Burgerhuis in eclectische stijl vermoedelijk opgetrokken omstreeks 1912. De rijwoning heeft een gevelbreedte van twee ongelijke traveeën, en telt een souterrain en drie bouwlagen onder een pseudo-mansarde (leien). Het pand, waarvan geen bouwdossier werd teruggevonden, is representatief voor het burgerhuis van het rijkere type, gebouwd vóór de Eerste Wereldoorlog, dat in dit gedeelte van de Nieuw-Parkwijk "Den Brandt" het straatbeeld bepaalt. Gelijkaardige voorbeelden zijn te vinden in de Eglantierlaan.

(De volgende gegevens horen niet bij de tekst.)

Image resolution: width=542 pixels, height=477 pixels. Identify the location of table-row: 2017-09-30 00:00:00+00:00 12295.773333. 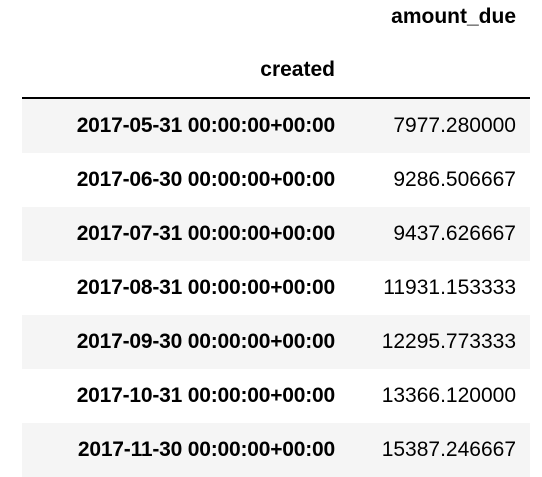
(276, 342).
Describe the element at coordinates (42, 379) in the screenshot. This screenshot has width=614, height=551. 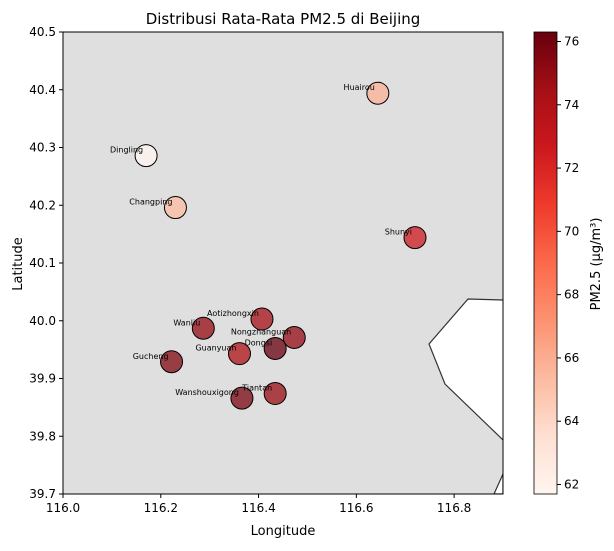
I see `y-tick-label: 39.9` at that location.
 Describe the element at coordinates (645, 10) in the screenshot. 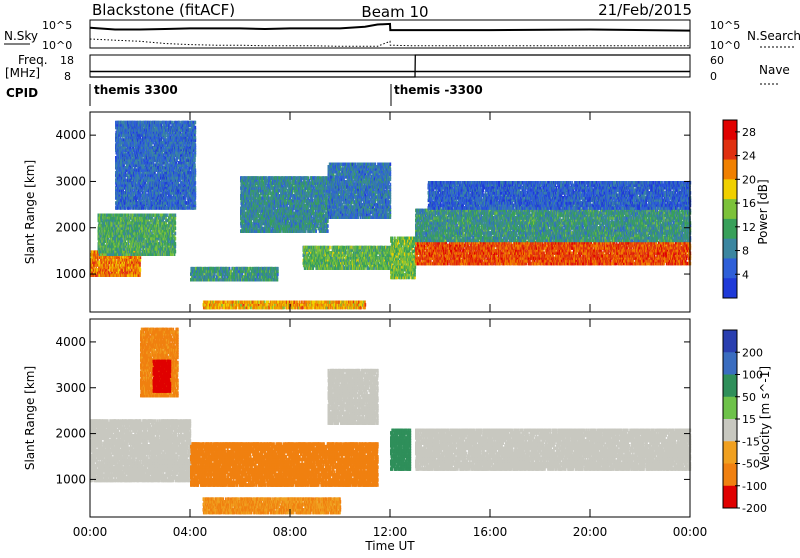

I see `date-title: 21/Feb/2015` at that location.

Met een gevelbreedte van twee ongelijke traveeën telt de rijwoning een souterrain en drie bouwlagen onder een pseudo-mansarde (leien). De lijstgevel heeft een verzorgd parement uit geel baksteenmetselwerk in kruisverband, doorspekt en verwerkt met natuursteen, op een arduinen plint. Asymmetrische van opbouw legt de compositie de klemtoon op het brede zijrisaliet met balkon, dat boven de kroonlijst uitmondt in een tuitgevel met topstuk. De verder onversierde gevel toont een regelmatige indeling van rechthoekige vensters, met ontlastingsbogen, waterlijsten of onderdorpels. Het houten schrijnwerk van de deur, de vensters en de dakkapel is bewaard, evenals het ijzersmeedwerk.
De plattegrond beantwoordt aan de klassieke typologie van het burgerhuis, dat uit een voorbouw en een smalle achterbouw in entresol bestaat. Op de begane grond wordt de gebruikelijke suite van salon, eetkamer en veranda, geflankeerd door de vestibule, het trappenhuis en de keuken.